Con la memoria y con el tiempo. Muy poco o, para ser exacto, nada, de aquellas fugas heroicas es perceptible a simple vista en el lugar. Los jóvenes meseros y meseras, tal vez un poco cansados de que les pregunten por aquellas acciones libertarias, contestan con evasivas o argumentan desconocimientos. La historia reciente da cuenta que José “El Pepe” Mujica –el que fugó dos veces– entre el 1 de marzo del 2010 y el mismo día del 2015, fue presidente de Uruguay. Eleuterio “El Ñato” Fernández Huidobro fue su ministro de la Defensa. “Sorpresas te da la vida”, canta Blades con justa poesía. Hablamos de ellos y sobre ellos durante el almuerzo.

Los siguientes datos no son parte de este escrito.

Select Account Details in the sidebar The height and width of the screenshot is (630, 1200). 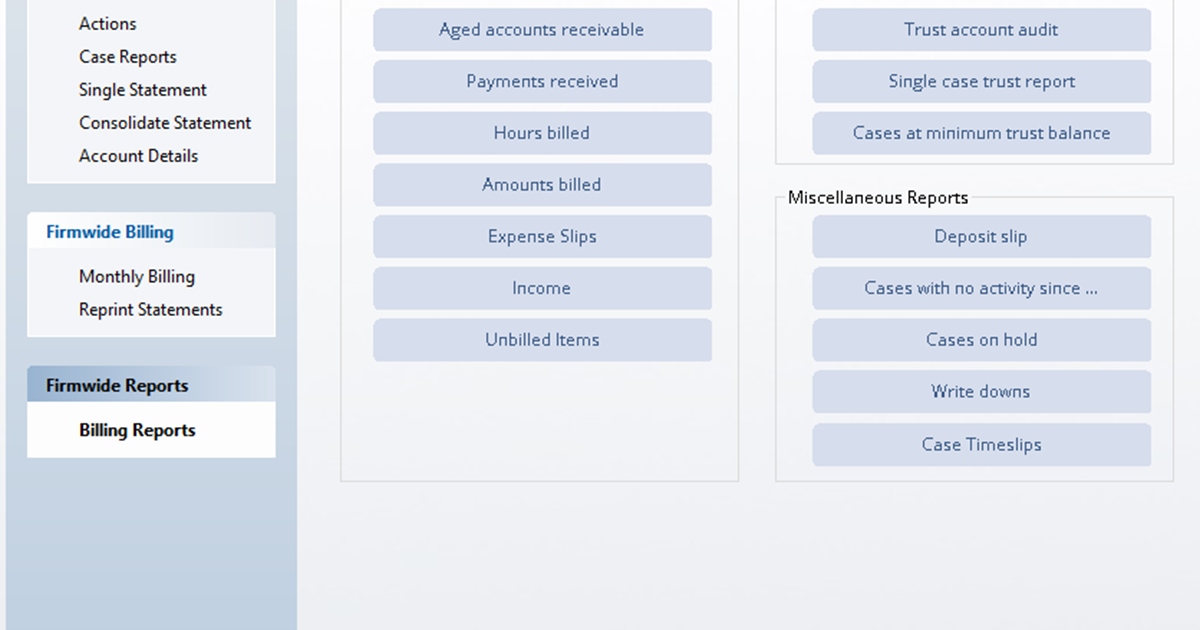click(x=138, y=156)
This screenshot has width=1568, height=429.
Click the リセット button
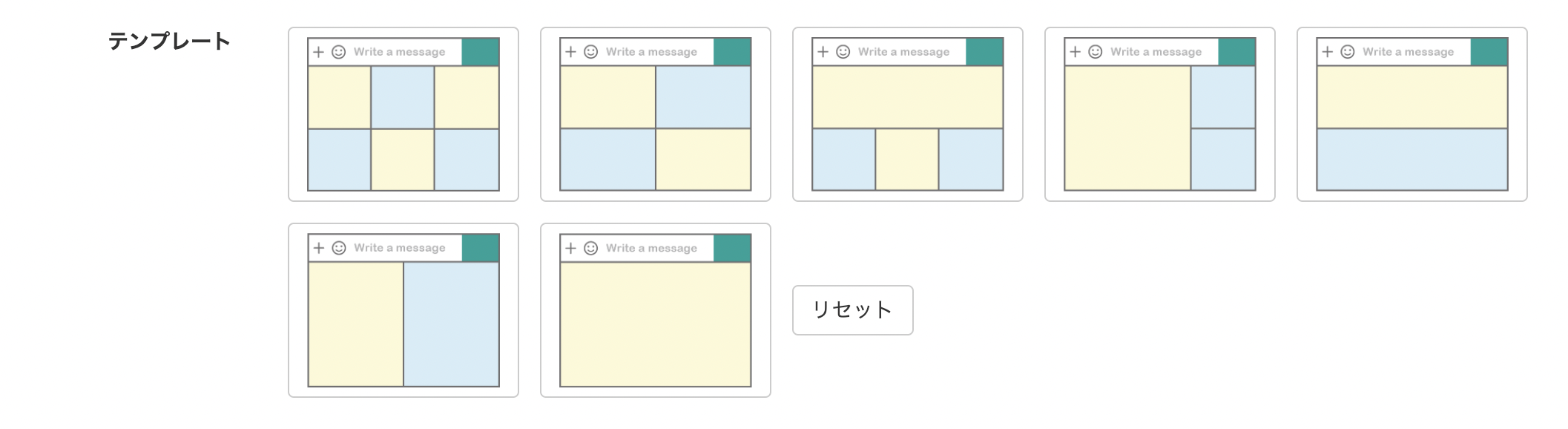(x=853, y=310)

Cuando salimos, compactos grupos de comensales sólo comentaban de los manjares disfrutados y de volver a verse antes de que finalice el año. Mientras caminábamos junto con mi hermano chileno Mauricio Weibel Barahona, amigo y colega periodista, por la calle Montero, hacia el río, recordé a Isidoro Funes, El Memorioso que, finalmente, no recordaba nada. De él –de las fugas, de la búsqueda de la libertad y de sociedades inclusivas– hablamos largo hasta que advertimos que en nuestros teléfonos daban las 21:12. Tendré que consultar con el querido Jorge Elías para saber si acaso es posible contagiarse de apofenia.

José “El Pepe” Mujica se fugó dos veces de Punta Carretas.